Produced by Survival International this short film was made as a ‘global alert’: we were learning that residential schools for tribal and indigenous children around the world were on the increase.  Especially in India.  Survival International’s campaign against ‘Factory Schools' had resulted in anthropologists and activists working in India to record interviews with children and parents of children who were suffering the impacts of such schools. At the centre of the Indian schools was KISS - which at the time was little known for its mass ‘education; of Adivasi children.  Using archival footage from Canada and footage shot in India along with KISS’s own promotional material, this short film was made as part of a long-term need to raise awareness of these crimes against children. 

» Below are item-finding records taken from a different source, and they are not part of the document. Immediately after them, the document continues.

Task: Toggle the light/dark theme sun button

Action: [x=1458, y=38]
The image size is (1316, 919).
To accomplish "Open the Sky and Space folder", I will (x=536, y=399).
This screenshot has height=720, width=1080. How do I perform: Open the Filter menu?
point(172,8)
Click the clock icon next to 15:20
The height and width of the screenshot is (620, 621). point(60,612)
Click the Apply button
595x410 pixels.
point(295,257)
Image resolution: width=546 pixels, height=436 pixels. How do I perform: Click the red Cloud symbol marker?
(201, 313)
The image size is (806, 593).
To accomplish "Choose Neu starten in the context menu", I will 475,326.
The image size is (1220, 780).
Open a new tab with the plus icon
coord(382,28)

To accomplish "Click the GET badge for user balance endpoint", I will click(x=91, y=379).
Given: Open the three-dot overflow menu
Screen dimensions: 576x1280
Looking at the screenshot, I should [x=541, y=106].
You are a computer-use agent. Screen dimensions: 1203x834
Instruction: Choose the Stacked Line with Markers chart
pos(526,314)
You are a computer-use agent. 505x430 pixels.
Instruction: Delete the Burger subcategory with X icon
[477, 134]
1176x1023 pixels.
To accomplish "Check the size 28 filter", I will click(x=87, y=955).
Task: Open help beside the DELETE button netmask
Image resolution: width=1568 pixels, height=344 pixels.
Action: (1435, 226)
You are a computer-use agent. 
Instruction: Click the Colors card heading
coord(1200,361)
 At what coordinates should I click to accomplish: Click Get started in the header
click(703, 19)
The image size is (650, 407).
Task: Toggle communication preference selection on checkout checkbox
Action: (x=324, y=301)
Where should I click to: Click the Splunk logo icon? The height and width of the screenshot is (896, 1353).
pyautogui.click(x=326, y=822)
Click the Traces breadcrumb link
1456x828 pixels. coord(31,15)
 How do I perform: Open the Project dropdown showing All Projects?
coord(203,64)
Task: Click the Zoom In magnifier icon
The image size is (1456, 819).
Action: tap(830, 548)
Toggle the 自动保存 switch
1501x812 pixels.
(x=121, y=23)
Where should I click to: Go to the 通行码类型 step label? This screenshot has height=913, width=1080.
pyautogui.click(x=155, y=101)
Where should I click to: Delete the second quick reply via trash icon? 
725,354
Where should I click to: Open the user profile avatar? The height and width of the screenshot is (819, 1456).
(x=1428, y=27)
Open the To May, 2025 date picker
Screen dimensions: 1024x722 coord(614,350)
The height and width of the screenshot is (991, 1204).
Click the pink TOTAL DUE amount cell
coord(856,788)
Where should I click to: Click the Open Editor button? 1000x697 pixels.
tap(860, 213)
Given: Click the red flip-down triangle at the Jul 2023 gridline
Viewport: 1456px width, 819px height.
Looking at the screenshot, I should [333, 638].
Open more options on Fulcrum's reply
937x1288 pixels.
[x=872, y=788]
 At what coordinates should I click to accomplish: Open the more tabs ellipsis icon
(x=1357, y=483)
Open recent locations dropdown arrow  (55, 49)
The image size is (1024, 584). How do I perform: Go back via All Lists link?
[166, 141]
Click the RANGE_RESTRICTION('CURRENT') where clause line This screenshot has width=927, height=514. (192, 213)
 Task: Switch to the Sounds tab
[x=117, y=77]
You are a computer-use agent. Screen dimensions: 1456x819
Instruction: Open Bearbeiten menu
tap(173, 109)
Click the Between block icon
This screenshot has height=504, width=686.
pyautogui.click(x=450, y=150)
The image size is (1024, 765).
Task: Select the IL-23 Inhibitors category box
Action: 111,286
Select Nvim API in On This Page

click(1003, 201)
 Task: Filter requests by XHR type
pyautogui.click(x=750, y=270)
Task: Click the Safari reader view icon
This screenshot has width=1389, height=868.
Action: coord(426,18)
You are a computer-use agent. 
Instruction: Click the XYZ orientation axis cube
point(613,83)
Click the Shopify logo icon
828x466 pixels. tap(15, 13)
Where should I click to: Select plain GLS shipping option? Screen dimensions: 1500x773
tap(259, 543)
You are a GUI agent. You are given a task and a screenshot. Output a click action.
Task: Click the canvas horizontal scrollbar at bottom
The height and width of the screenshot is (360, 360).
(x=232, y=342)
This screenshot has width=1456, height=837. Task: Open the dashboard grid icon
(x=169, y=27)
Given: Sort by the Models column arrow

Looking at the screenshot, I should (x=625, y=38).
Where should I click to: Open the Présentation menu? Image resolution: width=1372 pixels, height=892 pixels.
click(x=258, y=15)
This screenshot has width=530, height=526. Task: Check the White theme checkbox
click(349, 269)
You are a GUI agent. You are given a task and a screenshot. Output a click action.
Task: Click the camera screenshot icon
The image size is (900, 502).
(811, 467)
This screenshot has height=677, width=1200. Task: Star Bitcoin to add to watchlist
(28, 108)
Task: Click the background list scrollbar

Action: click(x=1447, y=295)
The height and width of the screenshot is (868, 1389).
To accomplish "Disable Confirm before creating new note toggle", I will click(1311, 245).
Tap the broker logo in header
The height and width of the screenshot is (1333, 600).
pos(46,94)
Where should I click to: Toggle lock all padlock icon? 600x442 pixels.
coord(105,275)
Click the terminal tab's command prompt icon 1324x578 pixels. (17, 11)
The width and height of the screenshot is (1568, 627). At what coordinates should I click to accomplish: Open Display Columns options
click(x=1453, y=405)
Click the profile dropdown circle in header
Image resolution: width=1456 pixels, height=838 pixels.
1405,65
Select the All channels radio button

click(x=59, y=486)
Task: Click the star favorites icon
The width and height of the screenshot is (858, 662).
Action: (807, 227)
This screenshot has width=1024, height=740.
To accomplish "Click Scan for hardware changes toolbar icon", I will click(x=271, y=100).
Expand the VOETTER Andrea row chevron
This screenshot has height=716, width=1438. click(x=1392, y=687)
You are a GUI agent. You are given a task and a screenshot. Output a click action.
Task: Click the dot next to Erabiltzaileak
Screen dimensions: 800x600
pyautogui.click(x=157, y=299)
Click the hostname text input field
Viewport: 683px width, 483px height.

Title: The Laboratory Project

Directors: Sankaraaa & Rajan

2023 | 15 mins. 

The policy of assimilation or de-indigenising communities by placing their children in residential/boarding schools has been increasingly disproved and abandoned, most publicly throughout North America, Australia and Canada since the 1980s. The film explores the same policy in Odisha, India. This history and its dangers are little known, with relatively little awareness of how they are being replicated among many of India’s Adivasi/Indigenous communities. Extraction education has evolved more slowly in India but has now reached a larger scale than in any other country.  Schools like KISS in Odisha, India not only receive large amounts of funds from companies which wrest control over tribal lands, but have emerged as nodal agencies for extractive corporations and Hindu nationalist organisations to socially engineer and organise indigenous identities to suit and justify India's fastest growing 'development story' and not a means for achieving social justice for marginalised communities.

 

28 June, Friday

Film8 14.30-16.00, Beveridge Hall

Title: Suñu Ekool

Director: Aron Marty and Maria Bänziger

2021 | 22 mins

After staying in Switzerland for fifteen years, earning a living in construction, Babacar ‘Bouba’ Camara, 51, returns to his motherland Senegal. In Béne Barack, a socially and economical marginalised neighbourhood of Senegal’s capital Dakar, Bouba has founded a private elementary school. As Bouba was not able to finish his own school career and fulfil his vision of becoming a lawyer or a doctor, he wants to give the kids in this poor neighbourhood the opportunity to attend a decent school that is not hopelessly overcrowded like the public schools. His aim is to give every kid in the neighbourhood a chance “like all the other kids in Senegal and in the world”. While the parents get the opportunity to send their kids to an affordable school, Bouba is permanently struggling with the school’s budget: Since many parents can’t even pay the low fee and Bouba does not want to expel any pupils because of lacking payments he is forced to return to Switzerland from time to time to earn some money to keep his school going.